In the longer term — and in AI time, that’s about three years — I do think there’s a possibility that some elite human capital might get automated in different ways. Political instability tends to emerge when you have an overproduction of elites in a society. We already have that problem. We’ve already significantly overproduced elites in America, and I worry that will get worse. When you combine that with other political problems America faces, you could have a tipping point phenomenon.
I wouldn’t dismiss it entirely as a risk, but my default assumption would be that the risk is actually on the other side — not diffusing fast enough.
Rohit Krishnan: I have a thesis that I sometimes hold that markets that become extremely liquid end up with polarized outcomes. We’ve generally seen that with capital markets — globalization has meant some companies get extremely large while the middle gets decimated, which is why most gains come from the Magnificent Seven.
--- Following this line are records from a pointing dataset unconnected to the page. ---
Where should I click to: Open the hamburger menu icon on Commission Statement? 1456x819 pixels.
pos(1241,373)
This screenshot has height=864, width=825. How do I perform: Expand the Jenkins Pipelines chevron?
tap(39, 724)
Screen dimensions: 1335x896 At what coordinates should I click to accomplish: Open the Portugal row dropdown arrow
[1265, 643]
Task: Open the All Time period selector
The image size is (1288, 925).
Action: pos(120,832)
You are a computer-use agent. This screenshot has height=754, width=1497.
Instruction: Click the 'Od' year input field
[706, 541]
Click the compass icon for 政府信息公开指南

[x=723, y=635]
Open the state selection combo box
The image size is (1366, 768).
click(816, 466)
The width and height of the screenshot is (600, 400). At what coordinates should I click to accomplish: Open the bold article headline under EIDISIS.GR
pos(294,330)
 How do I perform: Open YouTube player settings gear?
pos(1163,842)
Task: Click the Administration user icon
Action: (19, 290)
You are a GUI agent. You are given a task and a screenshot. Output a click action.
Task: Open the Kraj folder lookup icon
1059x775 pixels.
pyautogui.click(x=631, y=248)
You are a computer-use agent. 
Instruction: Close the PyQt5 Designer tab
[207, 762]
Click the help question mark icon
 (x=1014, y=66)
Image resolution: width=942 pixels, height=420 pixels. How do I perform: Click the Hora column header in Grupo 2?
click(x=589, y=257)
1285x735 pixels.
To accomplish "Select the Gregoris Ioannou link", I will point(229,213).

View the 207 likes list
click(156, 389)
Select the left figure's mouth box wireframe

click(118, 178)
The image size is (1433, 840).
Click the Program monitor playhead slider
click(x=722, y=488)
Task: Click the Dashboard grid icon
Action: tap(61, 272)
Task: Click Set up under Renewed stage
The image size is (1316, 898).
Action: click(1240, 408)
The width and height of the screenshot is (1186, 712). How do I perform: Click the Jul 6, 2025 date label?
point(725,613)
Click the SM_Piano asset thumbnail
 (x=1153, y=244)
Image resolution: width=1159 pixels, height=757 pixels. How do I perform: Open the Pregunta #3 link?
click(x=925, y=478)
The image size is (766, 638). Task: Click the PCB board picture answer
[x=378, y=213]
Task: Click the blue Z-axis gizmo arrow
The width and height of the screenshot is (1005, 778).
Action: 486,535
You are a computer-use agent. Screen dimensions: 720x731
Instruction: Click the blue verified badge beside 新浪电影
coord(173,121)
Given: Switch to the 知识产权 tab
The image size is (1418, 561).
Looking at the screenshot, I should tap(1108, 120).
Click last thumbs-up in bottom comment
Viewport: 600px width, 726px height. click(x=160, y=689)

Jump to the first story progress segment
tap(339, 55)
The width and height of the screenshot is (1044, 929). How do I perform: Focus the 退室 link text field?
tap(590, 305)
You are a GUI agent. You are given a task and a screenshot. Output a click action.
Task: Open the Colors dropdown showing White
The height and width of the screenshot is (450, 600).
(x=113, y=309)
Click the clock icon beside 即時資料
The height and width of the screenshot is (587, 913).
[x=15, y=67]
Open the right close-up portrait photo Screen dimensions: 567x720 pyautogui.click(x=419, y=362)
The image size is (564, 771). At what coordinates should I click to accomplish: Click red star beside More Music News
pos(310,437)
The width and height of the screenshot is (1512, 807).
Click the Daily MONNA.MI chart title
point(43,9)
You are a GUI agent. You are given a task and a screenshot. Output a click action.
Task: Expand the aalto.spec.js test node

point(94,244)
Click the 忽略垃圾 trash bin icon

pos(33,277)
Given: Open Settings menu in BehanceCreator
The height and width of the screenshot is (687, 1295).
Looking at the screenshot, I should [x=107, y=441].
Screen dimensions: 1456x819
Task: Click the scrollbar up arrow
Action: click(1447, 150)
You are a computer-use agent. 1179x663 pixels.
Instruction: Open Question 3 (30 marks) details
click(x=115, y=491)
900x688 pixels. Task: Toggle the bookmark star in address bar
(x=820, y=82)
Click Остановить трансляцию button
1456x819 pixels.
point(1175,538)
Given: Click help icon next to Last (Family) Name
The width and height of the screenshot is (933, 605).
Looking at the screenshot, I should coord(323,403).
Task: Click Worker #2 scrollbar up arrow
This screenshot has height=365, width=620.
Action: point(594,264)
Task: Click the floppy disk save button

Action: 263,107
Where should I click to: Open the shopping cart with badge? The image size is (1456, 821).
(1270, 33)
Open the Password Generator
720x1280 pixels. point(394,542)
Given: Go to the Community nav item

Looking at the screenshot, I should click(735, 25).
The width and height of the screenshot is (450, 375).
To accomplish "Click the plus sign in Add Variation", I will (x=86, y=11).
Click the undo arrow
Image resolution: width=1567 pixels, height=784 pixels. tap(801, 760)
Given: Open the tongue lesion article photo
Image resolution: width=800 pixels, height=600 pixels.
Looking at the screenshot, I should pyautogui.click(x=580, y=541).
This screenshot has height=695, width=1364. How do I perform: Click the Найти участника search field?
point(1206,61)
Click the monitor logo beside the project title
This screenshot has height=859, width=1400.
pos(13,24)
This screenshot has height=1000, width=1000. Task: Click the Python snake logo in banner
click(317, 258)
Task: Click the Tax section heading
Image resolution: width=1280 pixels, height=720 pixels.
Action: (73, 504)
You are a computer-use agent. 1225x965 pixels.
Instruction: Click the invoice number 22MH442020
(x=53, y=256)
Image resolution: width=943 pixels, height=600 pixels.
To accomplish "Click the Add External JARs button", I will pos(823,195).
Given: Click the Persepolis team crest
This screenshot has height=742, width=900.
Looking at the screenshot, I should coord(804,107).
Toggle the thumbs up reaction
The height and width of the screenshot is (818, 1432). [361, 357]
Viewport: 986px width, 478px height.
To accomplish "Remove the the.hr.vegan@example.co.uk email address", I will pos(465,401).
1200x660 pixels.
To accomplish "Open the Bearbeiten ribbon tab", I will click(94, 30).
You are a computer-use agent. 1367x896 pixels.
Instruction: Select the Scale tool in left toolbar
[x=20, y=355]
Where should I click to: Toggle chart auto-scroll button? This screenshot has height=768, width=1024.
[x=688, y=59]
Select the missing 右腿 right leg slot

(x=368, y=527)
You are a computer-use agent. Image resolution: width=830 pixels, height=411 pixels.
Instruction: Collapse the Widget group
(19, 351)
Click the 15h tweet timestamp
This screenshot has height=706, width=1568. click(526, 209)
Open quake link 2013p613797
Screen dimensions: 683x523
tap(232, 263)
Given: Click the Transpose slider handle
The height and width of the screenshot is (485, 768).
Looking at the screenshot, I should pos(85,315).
We could easily see something similar happen in labor markets. We already see flashes of it. Engineering salaries have a somewhat bimodal distribution. Lawyers experience it too. Once AI enters the picture, we might have a vastly more liquid labor market than ever expected. This sounds nice, except it results in a power law distribution. Polarization is difficult to address in domains we don’t know how to handle cleanly or where we can’t easily establish minimum thresholds.
Jordan Schneider: Any closing thoughts?
Shawn Wang: [In true professional podcaster fashion…] I don’t know if we’ve answered the question that you’re likely to put in the title of your episode: “Is this a second DeepSeek moment?” For what it’s worth, my answer is no.
Dean Ball: I agree. In some sense, I think it’s actually more interesting than DeepSeek. And in another sense, it’s certainly not as impressive of a technical achievement as DeepSeek.
Rohit Krishnan: I’ll argue for yes, because I think DeepSeek was a DeepSeek moment for core research talent. Manus is closer to DeepSeek for product. I’m glad we’re pushing a second boundary as opposed to pushing the same boundary.
On Rohit’s point about Claude 3.7 being able to replace huge swaths of white collar work—I absolutely agree, and I’ve already baked 3.7 into chunks of my personal workflow. But IT departments—especially in the public sector and in utilities—are both paranoid and too busy to think. Many won’t ALLOW LLM systems to touch proprietary data until a big dog vendor (Microsoft, Oracle) allows it.
I think Microsoft Copilot would need to be auto-bundled into Office 365 to REALLY see mainstream AI adoption (as a product) outside tech spaces.